На всякого, кто имел дело с Ришелье, большое впечатление производил его ум. «Разум, — писал он, — должен всем управлять и руководить; все следует совершать в соответствии с ним, не увлекаясь эмоциями». Его многочисленные докладные записки королю доказывают глубокое понимание государственных проблем. Он проникал в самую суть, оценивая аргументы «за» и «против» в выработке определенного курса. В конечном счете, он оставлял решение дел королю, всегда обозначая, однако, предпочтительный вариант. Среди качеств, необходимых для хорошего управления страной, твердость, по его мнению, стояла на втором месте после разума. «Правительству, — писал он, — нужны добродетель мужа и непоколебимая твердость». Он не отступал от раз принятого решения, коль скоро был уверен в его правильности.
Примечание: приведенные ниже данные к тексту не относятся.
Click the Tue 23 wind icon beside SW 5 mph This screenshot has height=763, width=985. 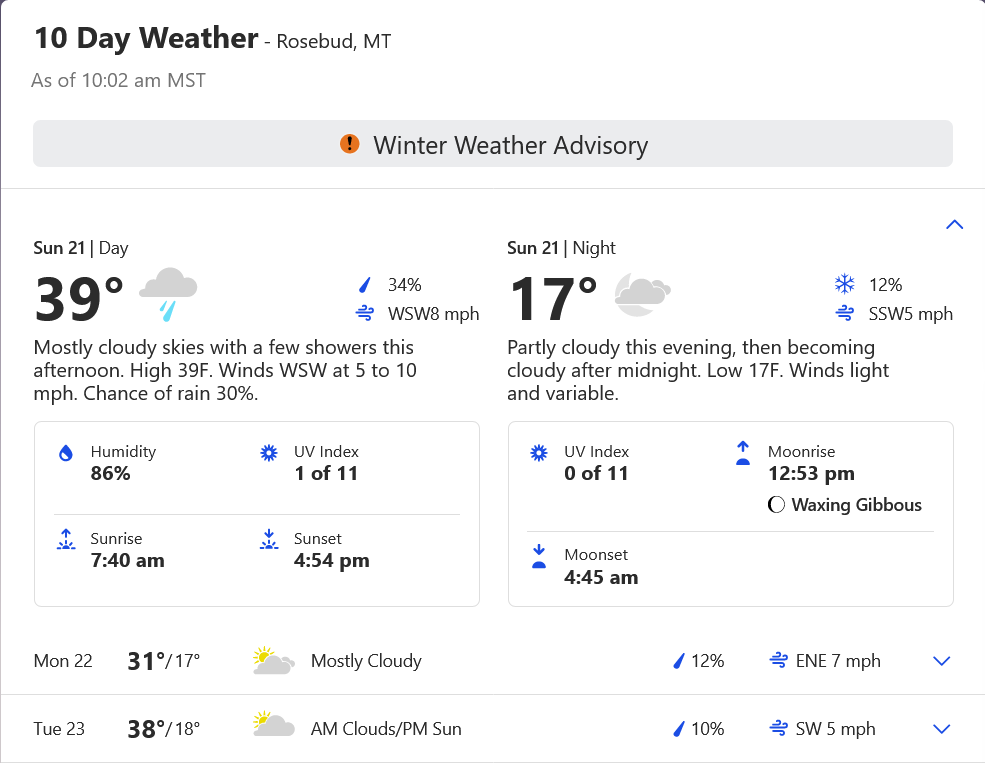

Но, будучи по характеру человеком осторожным, он допускал, что может сожалеть о решениях, принятых под воздействием гнева. Он рекомендовал французским представителям за границей проявлять сдержанность и спокойствие. Его непоколебимость часто путали с жестокостью, имея в виду уверенность, что законность и порядок могут быть обеспечены при помощи насилия. По его мнению, на людей наказания действовали куда сильнее, чем награды. Это было в особенности верно в отношений французов, от природы склонных к неповиновению. И все же жестокость была нужна не ради себя самой. «Правительство, — говорил он, — не сможет ничего сделать, если никто ничем не доволен и всякий подвержен насилию. Жестокость очень опасна там, где все недовольны». Подчас Ришелье проповедовал умеренность. «Гораздо предпочтительнее, — заявил он, — чтобы подданные возвратились к исполнению своего долга сами, нежели их принуждали бы к этому силой, которая используется Богом и людьми, лишь если первое невозможно». Именно король, а не Ришелье, нес прямую ответственность за самые громкие казни.